Every curve of Antigua and Barbuda's coastline is swathed in silky sand. You'd be hard pressed to find more attractive shores anywhere else in the world from the South Pacific to South-east Asia. These aren't just your run-of-the-mill white sand beaches either. From ebony to ivory, peach to cream, the palette of sand on these Caribbean islands is particularly colourful.

With a rumoured 365 beaches, you could spend an entire year exploring a different one each day and never visit the same stretch of sand twice. With that in mind I've put together a little guide for those who want to seek out Antigua's rainbow of beaches.

Cedar Tree Point - Pink

The pink beach of Cedar Tree Point, Antigua.

Barbuda's candy-striped shore is a wonder to behold, even if you're not into beaches.

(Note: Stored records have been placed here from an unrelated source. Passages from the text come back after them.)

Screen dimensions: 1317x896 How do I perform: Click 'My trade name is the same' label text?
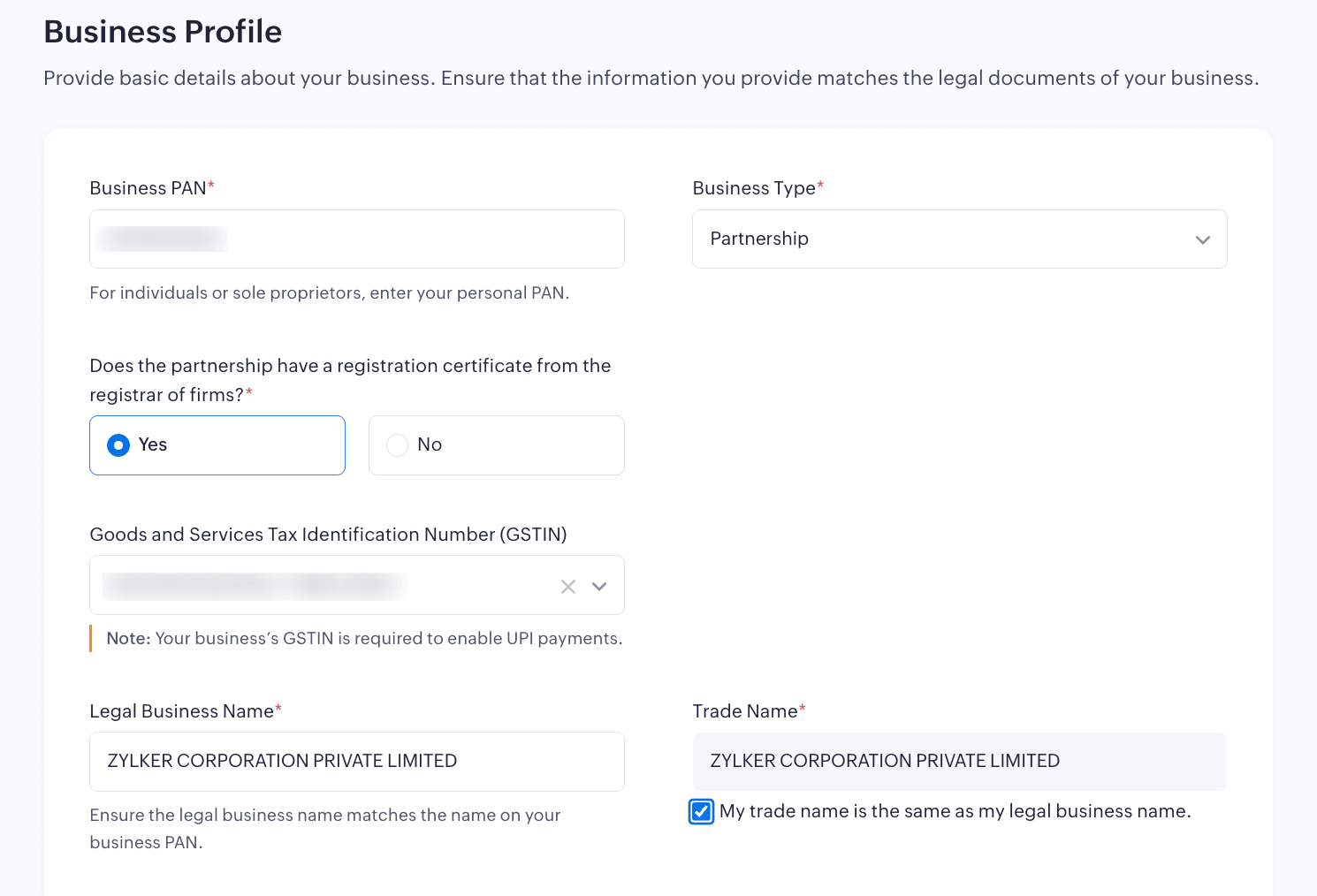[955, 811]
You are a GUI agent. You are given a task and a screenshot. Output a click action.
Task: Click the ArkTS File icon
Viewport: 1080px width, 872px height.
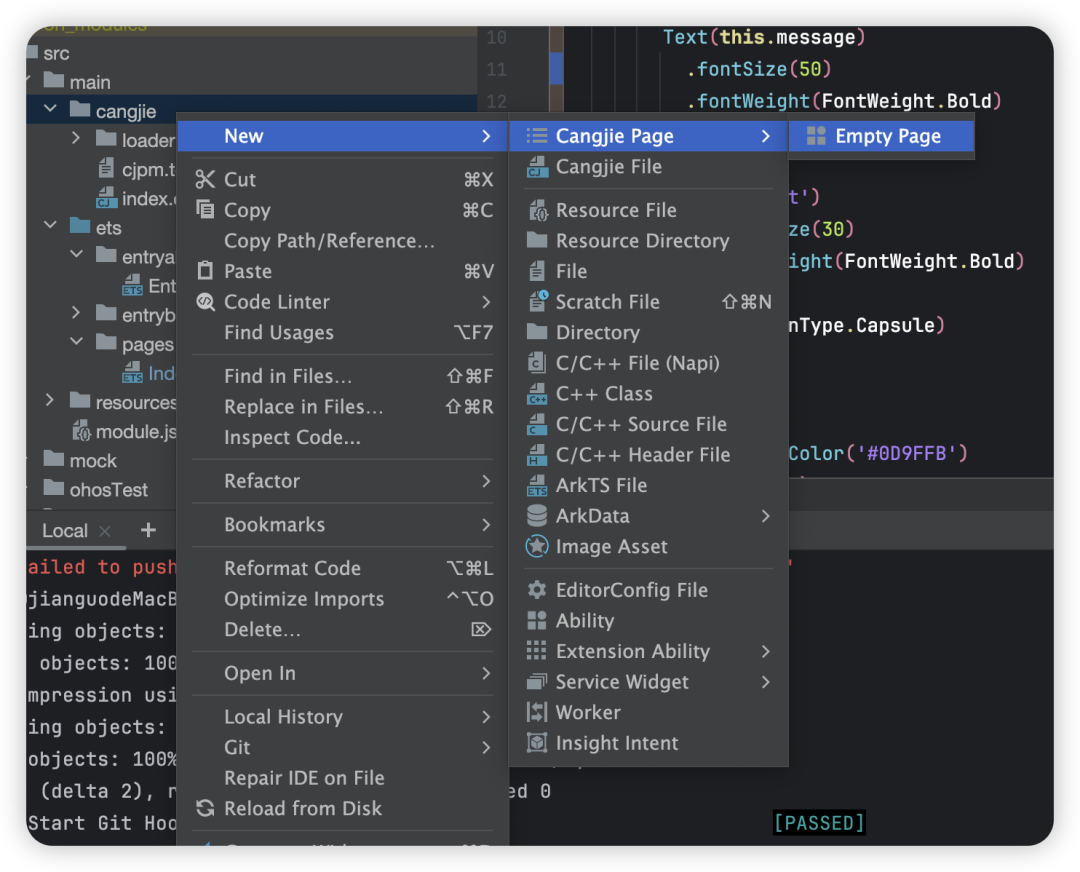point(537,486)
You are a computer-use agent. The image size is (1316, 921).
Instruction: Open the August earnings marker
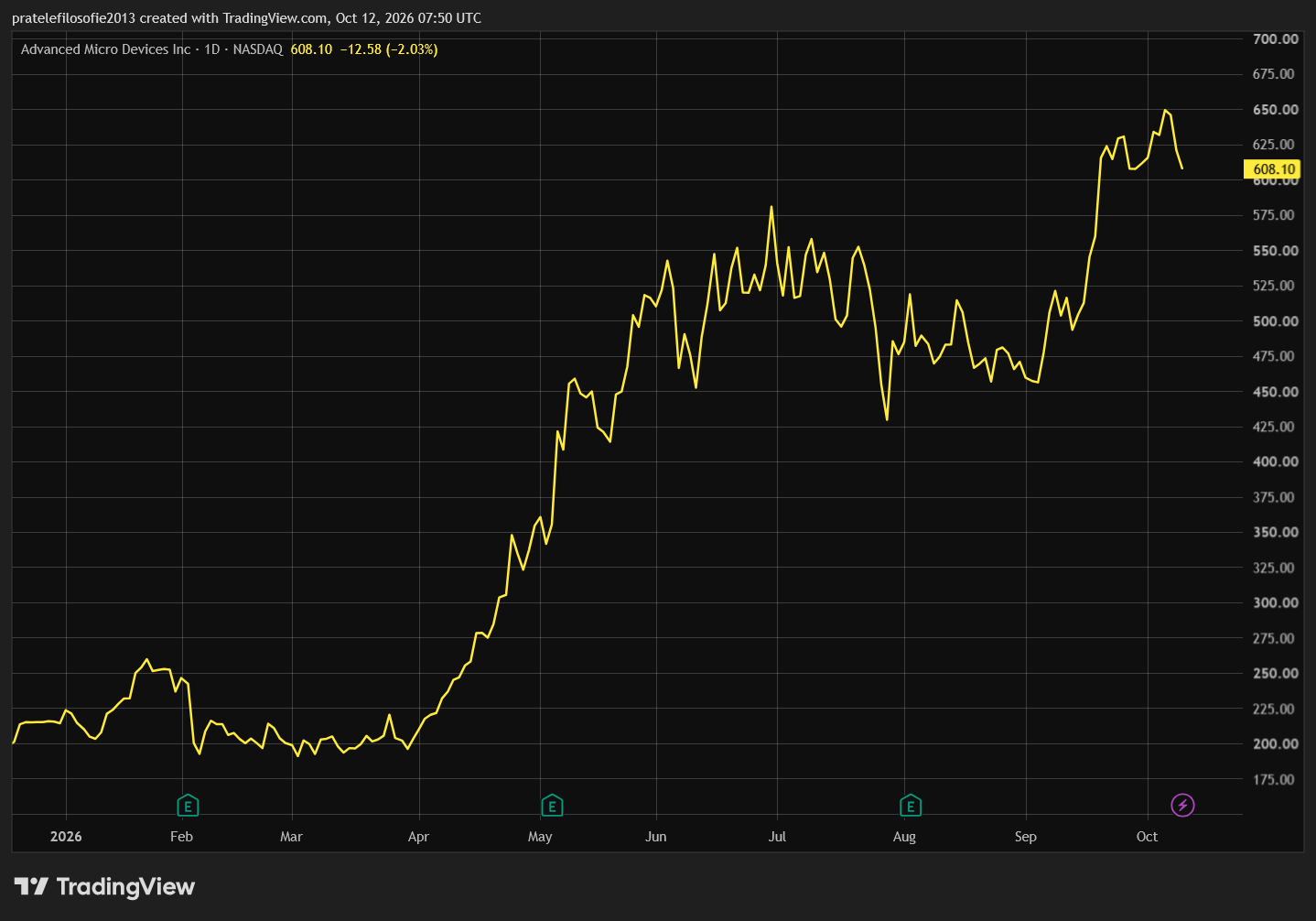click(911, 806)
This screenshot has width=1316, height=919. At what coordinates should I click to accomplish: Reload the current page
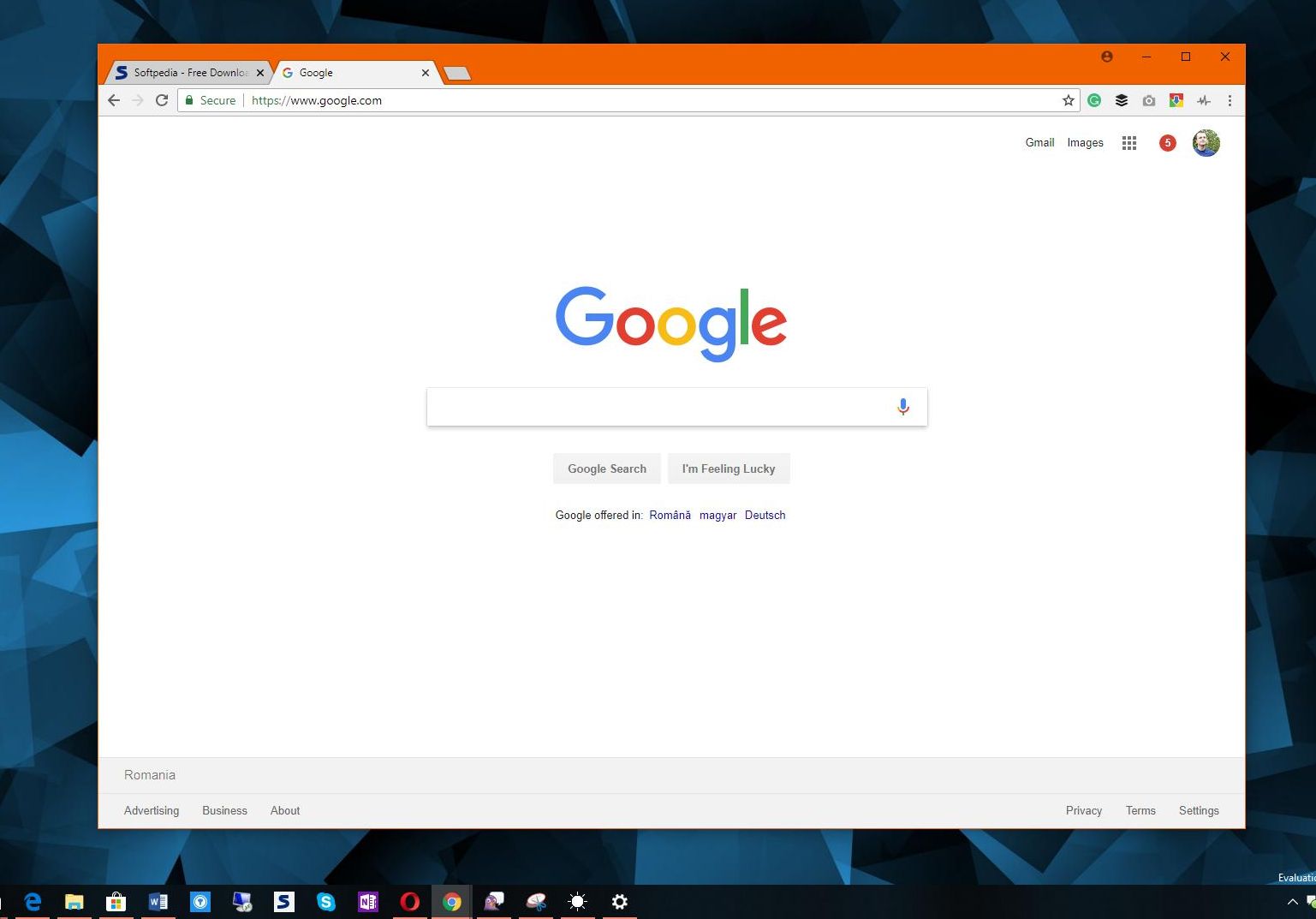161,100
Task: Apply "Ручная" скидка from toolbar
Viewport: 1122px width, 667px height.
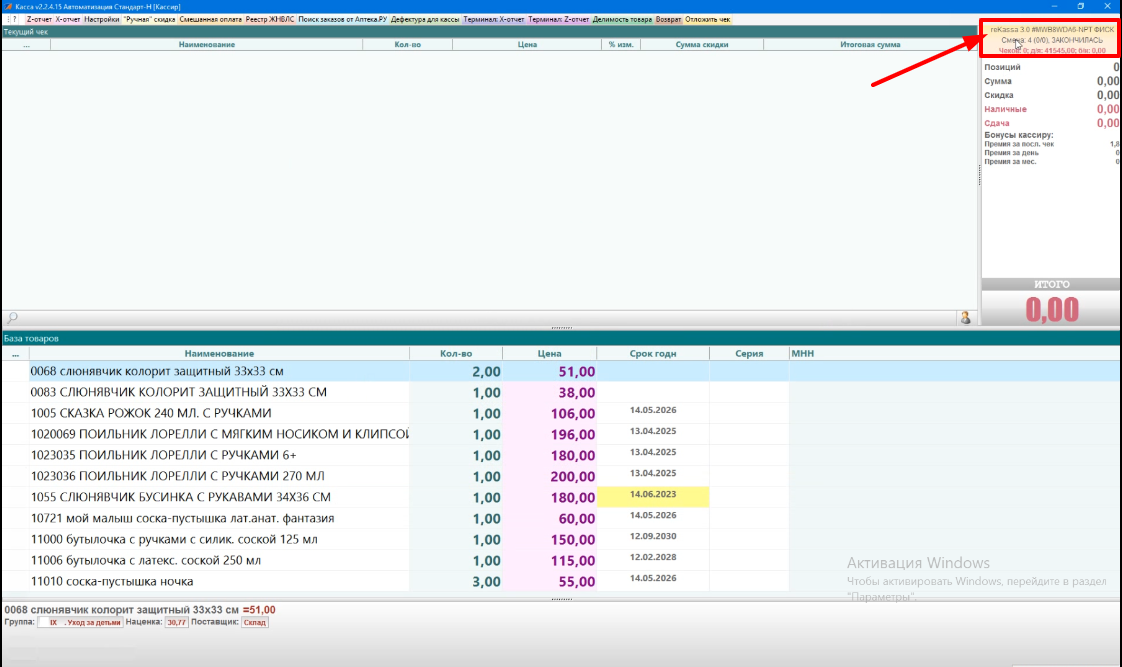Action: 149,19
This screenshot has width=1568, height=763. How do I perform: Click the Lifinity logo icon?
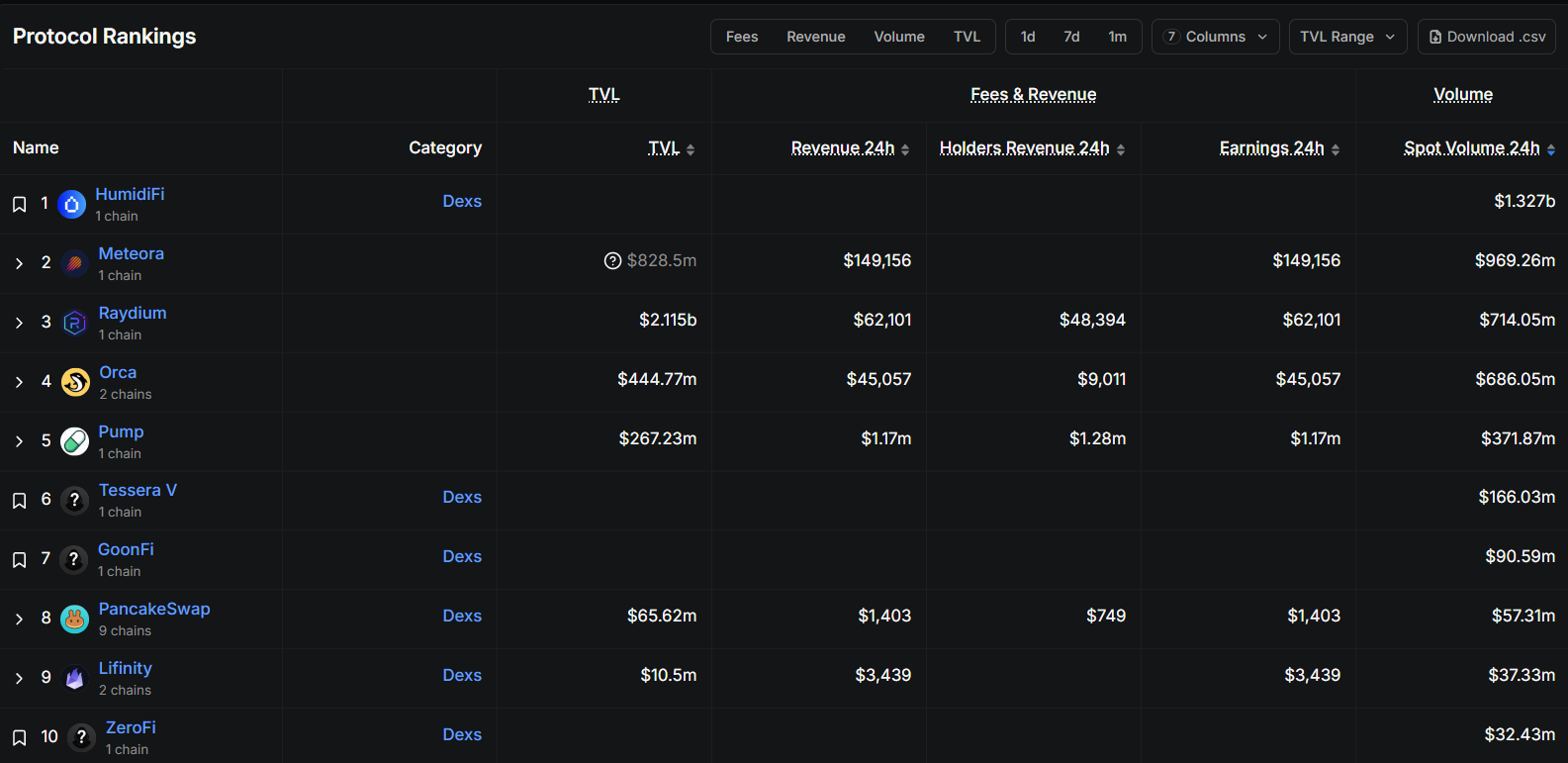pos(75,678)
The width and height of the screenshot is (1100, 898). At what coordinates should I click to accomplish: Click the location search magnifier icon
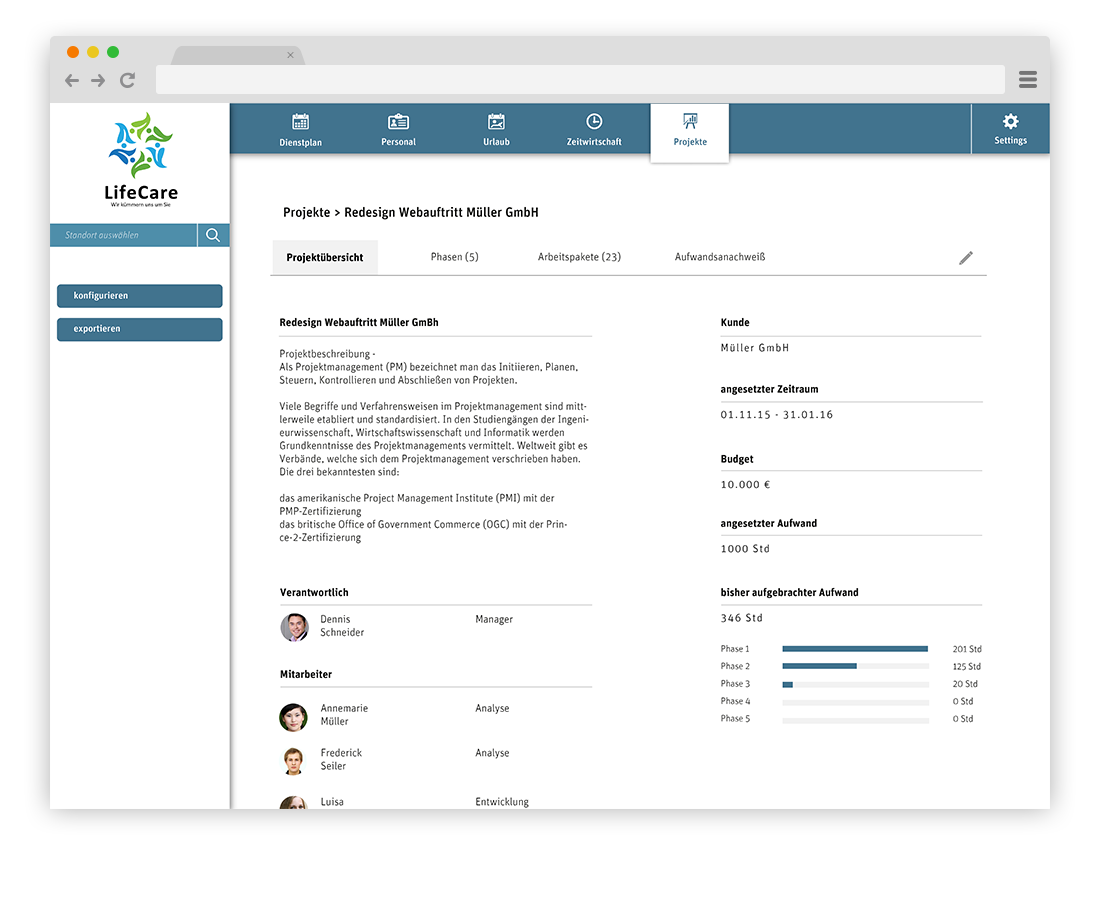(x=213, y=236)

At the northern tip of Low Bay, which hugs the 11-mile long spit of land skimming Codrington Lagoon, Cedar Tree Point is the best place to see this natural phenomenon. Produced by millions of tiny pink iridescent shells washed up from the thriving offshore reef, the beach blushes brighter depending on the time of year, currents and tides. Even if you're not staying on Barbuda, it's definitely worth taking a trip over from sister-island Antigua in the tiny toy ABM aeroplane to spend the day in pink paradise.

Darkwood Beach - Peach

Sasha walking on the Darkwood Beach, Antigua.

Antigua's west coast is where you'll find a string of stunning beaches from Turner's Beach all the way to Hermitage Bay with the calmest clearest waters, the softest sand and an attractive backdrop of rugged green slopes. Darkwood's peach-tinged shoreline and fine shelving sand make it one of the island's most enchanting beaches but its opal-tinted waters show it's not just sand that can shift colour in Antigua. The water is variously teal, turquoise or sapphire depending on where you are.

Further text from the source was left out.